4 Alignment with Other Standards Align with HRPD  Buffering in the RAN is an approach used and tested in HRPD  The PDSN is not aware if AT active/dormant –Idle mode buffering is done in the RAN  The incoming data is always sent via A10 connection  If decision is made to develop a paging strategy that works over different technologies alignment on idle mode buffering is important  Align with 2G (GPRS) and 3G (UMTS) 3GPP networks Align with WiMAX and LTE  Buffering in the ASN-GW (SAE-GW) is an approach accepted in WiMax (LTE)
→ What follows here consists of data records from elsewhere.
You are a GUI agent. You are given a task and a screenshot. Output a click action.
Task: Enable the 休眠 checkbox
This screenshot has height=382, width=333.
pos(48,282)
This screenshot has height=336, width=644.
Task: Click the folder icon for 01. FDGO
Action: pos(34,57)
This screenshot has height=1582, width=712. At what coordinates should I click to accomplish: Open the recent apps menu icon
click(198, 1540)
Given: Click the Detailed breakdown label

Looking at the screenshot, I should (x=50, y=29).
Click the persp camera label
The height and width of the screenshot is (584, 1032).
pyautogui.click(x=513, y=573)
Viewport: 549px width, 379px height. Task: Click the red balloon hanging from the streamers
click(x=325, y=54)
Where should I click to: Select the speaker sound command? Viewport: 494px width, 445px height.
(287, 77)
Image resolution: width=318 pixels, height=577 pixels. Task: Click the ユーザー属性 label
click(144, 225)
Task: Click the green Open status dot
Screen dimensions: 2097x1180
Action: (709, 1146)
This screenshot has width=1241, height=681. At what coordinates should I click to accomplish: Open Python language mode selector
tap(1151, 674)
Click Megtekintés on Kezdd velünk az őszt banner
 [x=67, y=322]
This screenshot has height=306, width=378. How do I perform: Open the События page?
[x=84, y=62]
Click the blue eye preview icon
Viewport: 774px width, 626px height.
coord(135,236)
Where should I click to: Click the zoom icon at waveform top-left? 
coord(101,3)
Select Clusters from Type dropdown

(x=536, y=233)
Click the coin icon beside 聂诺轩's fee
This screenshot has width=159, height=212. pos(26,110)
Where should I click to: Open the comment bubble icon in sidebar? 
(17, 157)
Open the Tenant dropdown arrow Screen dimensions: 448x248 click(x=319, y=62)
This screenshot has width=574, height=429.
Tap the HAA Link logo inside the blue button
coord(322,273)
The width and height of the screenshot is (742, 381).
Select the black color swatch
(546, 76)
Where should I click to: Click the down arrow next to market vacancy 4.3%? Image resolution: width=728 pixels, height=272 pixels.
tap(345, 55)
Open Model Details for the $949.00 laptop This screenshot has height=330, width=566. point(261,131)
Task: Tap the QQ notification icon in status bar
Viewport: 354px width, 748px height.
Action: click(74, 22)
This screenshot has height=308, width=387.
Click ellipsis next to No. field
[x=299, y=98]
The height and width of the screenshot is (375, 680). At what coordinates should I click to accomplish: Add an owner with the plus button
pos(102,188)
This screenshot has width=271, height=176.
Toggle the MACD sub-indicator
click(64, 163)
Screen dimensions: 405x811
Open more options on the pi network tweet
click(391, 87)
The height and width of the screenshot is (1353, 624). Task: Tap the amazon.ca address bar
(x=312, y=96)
5 Race Conditions Buffering at AGW introduces numerous race conditions Example: AGW believes AT is active while instead AT is idle  Two options  Sender needs to retransmit –Increases delay – for some applications can be unacceptable  RAN does buffering and paging –Greatly improved delay and efficiency

6 Network Architecture For certain deployments buffering in the RAN significantly reduces paging delay and signaling overhead Example: Home femtocells  If a user is last registered in a particular femtocell it is highly likely that it remains in the coverage of that femtocell  Idle mode buffering in the RAN  Significantly reduces delay  Significantly reduces amount of signaling

7 Scalability Scalability imposes a severe problem for AGW  AGW need to support possibly millions of users  Number of users is not likely to grow rapidly  Amount of user’s data is expected to grow rapidly  Devise solutions that keep AGW as simple as possible Handling idle mode buffering and paging in the RAN allows for better scalability

8 Intelligent Paging Strategies QoS Paging  Adds capability to specify different paging strategies for different QoS flows  “Best Effort” vs. VoIP vs. PTT  Allows trade-off of paging effectiveness, efficiency, and latency for different applications  Enables priority paging  Ability to order the paging messages within the control channel queue based on an assigned priority  Relies on the knowledge of subscription information (QoS profile) of the incoming page If idle mode buffering is done at the AGW, AGW needs to ‘learn’ about QoS paging

9 Intelligent Paging Strategies – Examples PTT  Aggressively page a large area on the initial page to increase likelihood of finding the AT on the 1 st attempt  Inefficient use of control channel resources is a tradeoff to provide high QoS  Make 2 nd Page attempt after a relatively short interval  Abandon paging after a few seconds, since the application server waits for a response only a short interval Best Effort  Initial page can only cover the area where the likelihood of finding the AT is largest  Subsequent page attempts can cover an expanded area to increase effectiveness

10 Future Changes to the Air-Interface What if AT modes defined in air-interface spec change in future?  If only AGW is doing buffering  Change in the air-interface spec will affect AGW  If option to do buffering in both RAN and AGW  Opens a possibility to make changes to the air-interface spec without any effect on AGW

11 Recommendation Discuss and adopt buffering in the RAN as an option necessary to support various features efficiently, and offering observable benefits.